*** Opening of Supplied information ***

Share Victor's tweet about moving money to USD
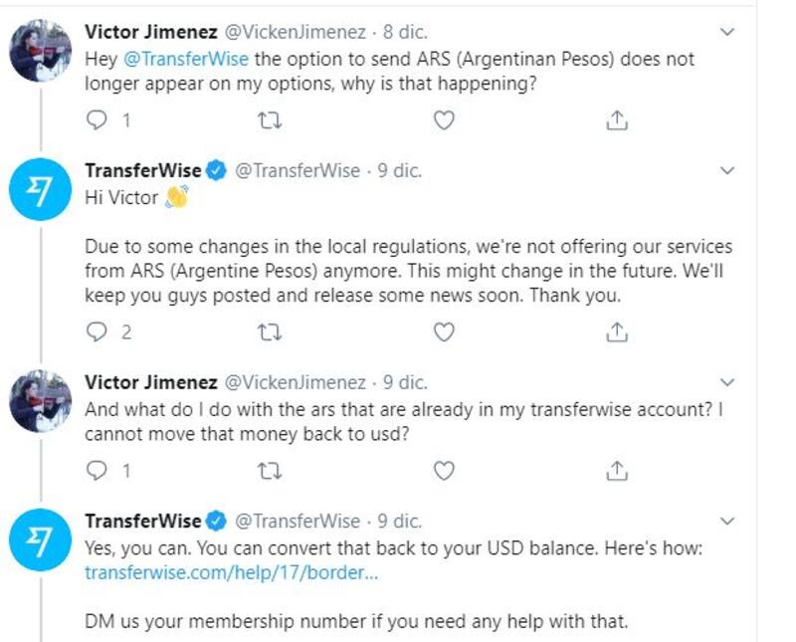The height and width of the screenshot is (642, 796). 617,470

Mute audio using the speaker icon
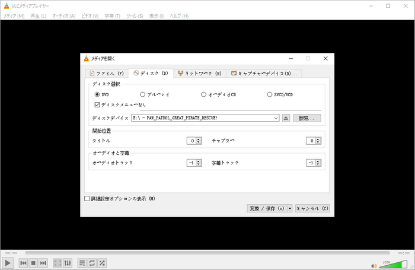[374, 265]
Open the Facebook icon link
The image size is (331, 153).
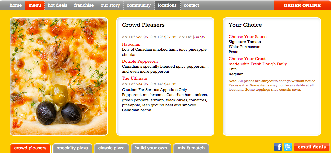pos(278,147)
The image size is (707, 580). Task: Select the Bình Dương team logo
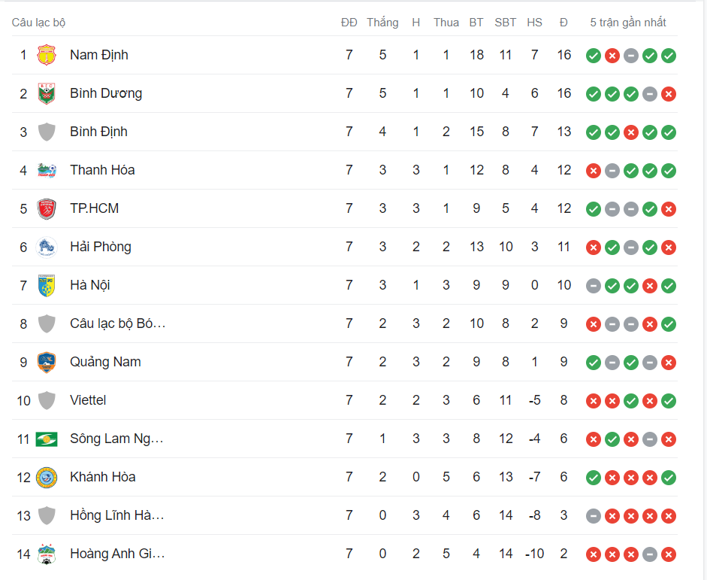click(47, 93)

*** Close of Supplied information ***

• [Your objective]:
Leave every picture out and return exactly the lines from the one holding "The image size is (331, 153)." through the end of the records above, both ends included, and nothing more.

• [Answer section]:
The image size is (331, 153).
pos(278,147)
The image size is (707, 580). Task: Select the Bình Dương team logo
click(47, 93)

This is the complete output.